All that should be output is the block of lines below from the line with "Click blue car icon beside Plaideleon" to the line with "You are a computer-use agent. Screen", both included, exactly as written.

[RECORDS SUPPLIED]

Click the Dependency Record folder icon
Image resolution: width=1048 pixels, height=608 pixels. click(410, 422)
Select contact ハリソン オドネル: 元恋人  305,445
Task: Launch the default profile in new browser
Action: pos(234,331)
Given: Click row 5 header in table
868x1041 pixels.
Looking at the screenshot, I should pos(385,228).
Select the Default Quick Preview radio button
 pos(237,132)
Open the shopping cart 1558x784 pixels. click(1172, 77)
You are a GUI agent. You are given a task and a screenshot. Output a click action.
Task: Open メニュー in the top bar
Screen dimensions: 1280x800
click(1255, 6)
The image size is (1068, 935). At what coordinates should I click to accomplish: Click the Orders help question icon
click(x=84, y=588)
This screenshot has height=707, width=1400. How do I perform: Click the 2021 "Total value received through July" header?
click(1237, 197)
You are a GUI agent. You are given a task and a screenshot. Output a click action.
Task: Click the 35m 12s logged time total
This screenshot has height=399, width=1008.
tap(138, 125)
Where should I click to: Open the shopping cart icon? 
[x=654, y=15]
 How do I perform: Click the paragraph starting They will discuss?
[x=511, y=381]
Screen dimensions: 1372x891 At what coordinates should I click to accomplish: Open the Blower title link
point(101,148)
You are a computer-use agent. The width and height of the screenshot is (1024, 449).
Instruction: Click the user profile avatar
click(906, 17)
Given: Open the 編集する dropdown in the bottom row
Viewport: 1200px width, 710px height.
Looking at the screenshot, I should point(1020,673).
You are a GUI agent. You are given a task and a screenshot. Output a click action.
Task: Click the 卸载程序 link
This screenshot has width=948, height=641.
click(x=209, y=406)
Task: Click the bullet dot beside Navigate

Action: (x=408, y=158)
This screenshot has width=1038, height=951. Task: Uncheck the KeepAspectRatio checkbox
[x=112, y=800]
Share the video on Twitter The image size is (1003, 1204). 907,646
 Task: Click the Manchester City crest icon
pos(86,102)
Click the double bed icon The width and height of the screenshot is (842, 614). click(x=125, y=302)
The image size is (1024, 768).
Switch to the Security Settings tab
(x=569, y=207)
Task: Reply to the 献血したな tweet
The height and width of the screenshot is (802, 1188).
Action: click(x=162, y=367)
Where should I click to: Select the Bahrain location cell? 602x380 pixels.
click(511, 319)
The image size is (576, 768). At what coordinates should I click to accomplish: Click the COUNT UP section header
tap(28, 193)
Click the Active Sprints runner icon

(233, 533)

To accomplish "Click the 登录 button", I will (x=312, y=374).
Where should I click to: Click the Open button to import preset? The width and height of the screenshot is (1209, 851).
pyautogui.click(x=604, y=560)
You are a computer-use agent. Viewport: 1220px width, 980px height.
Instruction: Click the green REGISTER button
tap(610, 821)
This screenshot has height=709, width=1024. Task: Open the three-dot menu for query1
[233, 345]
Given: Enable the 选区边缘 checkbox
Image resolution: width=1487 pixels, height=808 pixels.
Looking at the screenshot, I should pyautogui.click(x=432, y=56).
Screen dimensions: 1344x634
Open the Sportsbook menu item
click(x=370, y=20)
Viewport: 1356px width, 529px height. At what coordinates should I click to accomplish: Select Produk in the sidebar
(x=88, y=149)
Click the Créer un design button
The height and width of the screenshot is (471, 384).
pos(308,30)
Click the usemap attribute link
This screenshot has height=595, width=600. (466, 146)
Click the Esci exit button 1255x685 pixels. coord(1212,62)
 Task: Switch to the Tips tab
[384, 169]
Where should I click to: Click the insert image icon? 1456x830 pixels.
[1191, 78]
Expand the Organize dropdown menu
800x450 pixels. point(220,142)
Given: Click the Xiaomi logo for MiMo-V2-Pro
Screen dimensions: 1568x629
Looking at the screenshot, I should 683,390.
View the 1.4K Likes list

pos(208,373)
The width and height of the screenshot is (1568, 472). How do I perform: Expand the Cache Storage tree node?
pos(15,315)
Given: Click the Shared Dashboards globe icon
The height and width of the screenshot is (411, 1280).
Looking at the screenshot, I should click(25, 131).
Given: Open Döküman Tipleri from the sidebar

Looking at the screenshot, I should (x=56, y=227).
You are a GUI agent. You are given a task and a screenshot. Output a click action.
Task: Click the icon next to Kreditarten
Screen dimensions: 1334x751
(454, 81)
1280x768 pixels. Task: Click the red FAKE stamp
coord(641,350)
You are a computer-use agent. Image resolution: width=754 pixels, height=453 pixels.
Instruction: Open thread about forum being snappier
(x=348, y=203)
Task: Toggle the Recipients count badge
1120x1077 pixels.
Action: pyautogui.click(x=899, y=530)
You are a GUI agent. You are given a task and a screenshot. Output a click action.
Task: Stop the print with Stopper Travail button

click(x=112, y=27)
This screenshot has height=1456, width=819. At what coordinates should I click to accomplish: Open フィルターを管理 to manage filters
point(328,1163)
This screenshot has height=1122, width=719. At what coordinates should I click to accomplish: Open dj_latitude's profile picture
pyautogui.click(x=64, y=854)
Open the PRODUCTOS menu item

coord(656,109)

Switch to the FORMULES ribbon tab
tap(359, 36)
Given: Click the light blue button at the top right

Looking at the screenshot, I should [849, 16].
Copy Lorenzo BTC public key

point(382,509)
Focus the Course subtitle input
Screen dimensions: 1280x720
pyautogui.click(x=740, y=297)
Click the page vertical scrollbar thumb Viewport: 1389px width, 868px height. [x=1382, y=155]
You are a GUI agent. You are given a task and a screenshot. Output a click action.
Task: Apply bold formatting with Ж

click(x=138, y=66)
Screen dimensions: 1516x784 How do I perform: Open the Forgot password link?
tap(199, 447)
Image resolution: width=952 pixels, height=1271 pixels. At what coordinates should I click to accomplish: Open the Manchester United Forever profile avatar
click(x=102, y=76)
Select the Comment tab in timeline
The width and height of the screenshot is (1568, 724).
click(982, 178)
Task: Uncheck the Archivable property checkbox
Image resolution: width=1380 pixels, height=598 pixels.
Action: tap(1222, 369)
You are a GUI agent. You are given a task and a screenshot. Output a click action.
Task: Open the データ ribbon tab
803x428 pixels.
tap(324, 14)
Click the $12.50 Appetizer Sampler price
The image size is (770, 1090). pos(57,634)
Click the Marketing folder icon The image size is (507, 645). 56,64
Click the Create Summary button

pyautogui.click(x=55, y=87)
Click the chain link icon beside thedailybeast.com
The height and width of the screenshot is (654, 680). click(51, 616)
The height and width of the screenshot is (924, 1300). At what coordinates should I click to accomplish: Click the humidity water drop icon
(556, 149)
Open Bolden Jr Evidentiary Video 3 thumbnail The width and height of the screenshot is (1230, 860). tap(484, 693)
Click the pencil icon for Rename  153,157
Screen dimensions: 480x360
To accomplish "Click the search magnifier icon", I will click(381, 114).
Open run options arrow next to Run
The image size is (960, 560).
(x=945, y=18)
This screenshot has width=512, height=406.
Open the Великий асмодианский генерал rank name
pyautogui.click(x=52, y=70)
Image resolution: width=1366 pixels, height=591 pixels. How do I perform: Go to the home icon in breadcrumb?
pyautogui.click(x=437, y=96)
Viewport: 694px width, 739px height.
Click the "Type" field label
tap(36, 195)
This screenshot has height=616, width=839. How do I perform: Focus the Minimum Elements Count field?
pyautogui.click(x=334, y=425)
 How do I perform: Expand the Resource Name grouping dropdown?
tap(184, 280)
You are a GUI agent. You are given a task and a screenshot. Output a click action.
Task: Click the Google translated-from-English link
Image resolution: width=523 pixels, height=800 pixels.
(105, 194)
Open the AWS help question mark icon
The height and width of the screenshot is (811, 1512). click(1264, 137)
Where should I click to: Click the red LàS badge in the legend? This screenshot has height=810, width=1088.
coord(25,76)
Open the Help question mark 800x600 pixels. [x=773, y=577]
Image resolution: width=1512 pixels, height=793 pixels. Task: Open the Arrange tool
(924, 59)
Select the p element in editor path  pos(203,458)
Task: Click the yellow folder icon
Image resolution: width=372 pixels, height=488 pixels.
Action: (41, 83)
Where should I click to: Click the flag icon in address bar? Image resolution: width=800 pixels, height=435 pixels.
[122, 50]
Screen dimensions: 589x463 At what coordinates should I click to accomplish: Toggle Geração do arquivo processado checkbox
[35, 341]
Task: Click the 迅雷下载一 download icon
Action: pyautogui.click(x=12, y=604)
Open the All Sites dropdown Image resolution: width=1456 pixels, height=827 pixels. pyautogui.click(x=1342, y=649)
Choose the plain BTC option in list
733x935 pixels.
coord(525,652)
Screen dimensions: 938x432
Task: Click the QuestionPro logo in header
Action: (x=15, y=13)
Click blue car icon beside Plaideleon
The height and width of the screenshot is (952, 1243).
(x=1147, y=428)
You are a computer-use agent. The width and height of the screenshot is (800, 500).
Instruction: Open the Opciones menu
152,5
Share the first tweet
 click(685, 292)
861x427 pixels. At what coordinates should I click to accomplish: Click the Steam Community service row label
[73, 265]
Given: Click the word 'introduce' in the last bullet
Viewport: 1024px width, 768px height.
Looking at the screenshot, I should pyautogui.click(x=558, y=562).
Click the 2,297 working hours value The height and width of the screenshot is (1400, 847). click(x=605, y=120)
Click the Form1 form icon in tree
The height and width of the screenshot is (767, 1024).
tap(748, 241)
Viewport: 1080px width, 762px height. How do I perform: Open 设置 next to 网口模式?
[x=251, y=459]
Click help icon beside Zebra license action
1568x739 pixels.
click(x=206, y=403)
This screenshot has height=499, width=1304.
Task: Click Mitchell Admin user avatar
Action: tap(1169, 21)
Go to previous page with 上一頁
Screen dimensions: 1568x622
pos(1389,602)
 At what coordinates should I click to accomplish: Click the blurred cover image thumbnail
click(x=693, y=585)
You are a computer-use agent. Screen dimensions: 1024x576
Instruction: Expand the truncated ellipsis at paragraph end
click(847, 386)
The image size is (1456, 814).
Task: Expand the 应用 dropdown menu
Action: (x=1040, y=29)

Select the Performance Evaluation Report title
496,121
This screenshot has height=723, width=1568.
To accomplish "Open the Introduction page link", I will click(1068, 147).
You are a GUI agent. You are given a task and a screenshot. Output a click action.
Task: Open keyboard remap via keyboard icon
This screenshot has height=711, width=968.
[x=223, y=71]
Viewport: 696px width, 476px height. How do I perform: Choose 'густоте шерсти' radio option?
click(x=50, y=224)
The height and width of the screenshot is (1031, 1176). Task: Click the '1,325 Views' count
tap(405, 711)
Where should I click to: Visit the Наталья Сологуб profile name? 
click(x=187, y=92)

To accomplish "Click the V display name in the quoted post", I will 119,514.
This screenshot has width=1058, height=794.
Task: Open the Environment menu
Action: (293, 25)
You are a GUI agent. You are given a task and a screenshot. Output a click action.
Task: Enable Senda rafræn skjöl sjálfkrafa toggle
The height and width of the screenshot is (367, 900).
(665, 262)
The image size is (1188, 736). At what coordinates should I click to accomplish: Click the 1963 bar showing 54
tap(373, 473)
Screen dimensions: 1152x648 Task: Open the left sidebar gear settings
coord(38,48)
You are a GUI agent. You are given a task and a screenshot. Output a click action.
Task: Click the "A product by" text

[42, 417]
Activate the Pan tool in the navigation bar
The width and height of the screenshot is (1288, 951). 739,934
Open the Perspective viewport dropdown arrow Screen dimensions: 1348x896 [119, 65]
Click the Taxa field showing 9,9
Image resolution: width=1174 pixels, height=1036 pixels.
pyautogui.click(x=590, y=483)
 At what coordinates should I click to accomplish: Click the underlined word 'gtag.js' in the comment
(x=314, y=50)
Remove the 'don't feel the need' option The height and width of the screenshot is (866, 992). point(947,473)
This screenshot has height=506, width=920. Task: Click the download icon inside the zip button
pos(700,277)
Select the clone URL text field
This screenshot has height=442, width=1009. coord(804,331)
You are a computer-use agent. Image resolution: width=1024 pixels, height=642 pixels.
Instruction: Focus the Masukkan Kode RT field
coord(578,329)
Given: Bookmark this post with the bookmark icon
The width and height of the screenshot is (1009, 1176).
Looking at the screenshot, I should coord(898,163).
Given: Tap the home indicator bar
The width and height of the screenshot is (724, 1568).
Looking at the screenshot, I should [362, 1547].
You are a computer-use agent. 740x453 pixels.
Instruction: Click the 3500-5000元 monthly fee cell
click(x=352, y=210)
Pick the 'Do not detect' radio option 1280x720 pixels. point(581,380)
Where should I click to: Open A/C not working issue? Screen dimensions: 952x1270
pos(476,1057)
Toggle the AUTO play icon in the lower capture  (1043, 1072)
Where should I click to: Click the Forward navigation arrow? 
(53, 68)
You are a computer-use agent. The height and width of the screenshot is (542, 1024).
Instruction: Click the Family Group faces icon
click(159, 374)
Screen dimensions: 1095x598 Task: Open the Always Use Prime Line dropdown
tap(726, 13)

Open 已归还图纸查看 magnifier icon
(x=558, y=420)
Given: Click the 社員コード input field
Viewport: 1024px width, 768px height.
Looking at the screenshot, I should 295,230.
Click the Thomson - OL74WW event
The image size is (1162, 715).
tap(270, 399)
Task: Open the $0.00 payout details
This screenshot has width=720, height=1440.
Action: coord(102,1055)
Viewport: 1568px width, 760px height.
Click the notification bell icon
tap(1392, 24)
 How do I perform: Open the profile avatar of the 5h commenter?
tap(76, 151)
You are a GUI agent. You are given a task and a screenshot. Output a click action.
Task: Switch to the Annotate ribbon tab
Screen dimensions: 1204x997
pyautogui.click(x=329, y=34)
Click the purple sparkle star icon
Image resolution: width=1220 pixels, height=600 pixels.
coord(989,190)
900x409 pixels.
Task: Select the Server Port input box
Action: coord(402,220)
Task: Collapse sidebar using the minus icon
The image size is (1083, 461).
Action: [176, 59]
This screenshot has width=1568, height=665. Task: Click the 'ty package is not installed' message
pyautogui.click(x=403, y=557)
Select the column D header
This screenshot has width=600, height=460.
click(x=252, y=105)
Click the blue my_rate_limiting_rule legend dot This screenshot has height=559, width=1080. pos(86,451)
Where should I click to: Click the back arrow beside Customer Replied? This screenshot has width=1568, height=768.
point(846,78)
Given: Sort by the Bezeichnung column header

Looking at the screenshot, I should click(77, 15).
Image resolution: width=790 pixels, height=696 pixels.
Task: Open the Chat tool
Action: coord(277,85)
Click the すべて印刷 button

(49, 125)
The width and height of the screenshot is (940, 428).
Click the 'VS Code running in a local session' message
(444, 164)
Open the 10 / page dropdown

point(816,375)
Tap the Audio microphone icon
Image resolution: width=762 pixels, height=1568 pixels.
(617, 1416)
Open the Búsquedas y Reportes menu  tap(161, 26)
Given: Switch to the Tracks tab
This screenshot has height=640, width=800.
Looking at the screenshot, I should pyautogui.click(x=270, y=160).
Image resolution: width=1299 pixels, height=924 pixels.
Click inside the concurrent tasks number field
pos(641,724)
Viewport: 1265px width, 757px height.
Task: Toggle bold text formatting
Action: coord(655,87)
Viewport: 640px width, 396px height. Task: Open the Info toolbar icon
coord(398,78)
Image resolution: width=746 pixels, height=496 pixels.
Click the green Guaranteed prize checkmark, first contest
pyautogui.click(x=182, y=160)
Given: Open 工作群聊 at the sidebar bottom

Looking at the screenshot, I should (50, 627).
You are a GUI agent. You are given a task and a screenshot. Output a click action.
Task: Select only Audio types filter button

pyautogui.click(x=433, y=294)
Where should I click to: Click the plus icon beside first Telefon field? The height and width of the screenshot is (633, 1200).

[/RECORDS SUPPLIED]

## REPLY TO THE EXERCISE
Click blue car icon beside Plaideleon
The height and width of the screenshot is (952, 1243).
(x=1147, y=428)
You are a computer-use agent. The width and height of the screenshot is (800, 500).
Instruction: Open the Opciones menu
152,5
Share the first tweet
 click(685, 292)
861x427 pixels. At what coordinates should I click to accomplish: Click the Steam Community service row label
[73, 265]
Given: Click the word 'introduce' in the last bullet
Viewport: 1024px width, 768px height.
Looking at the screenshot, I should pyautogui.click(x=558, y=562).
Click the 2,297 working hours value The height and width of the screenshot is (1400, 847). click(x=605, y=120)
Click the Form1 form icon in tree
The height and width of the screenshot is (767, 1024).
tap(748, 241)
Viewport: 1080px width, 762px height. How do I perform: Open 设置 next to 网口模式?
[x=251, y=459]
Click help icon beside Zebra license action
1568x739 pixels.
click(x=206, y=403)
This screenshot has height=499, width=1304.
Task: Click Mitchell Admin user avatar
Action: tap(1169, 21)
Go to previous page with 上一頁
Screen dimensions: 1568x622
pos(1389,602)
 At what coordinates should I click to accomplish: Click the blurred cover image thumbnail
click(x=693, y=585)
You are a computer-use agent. Screen dimensions: 1024x576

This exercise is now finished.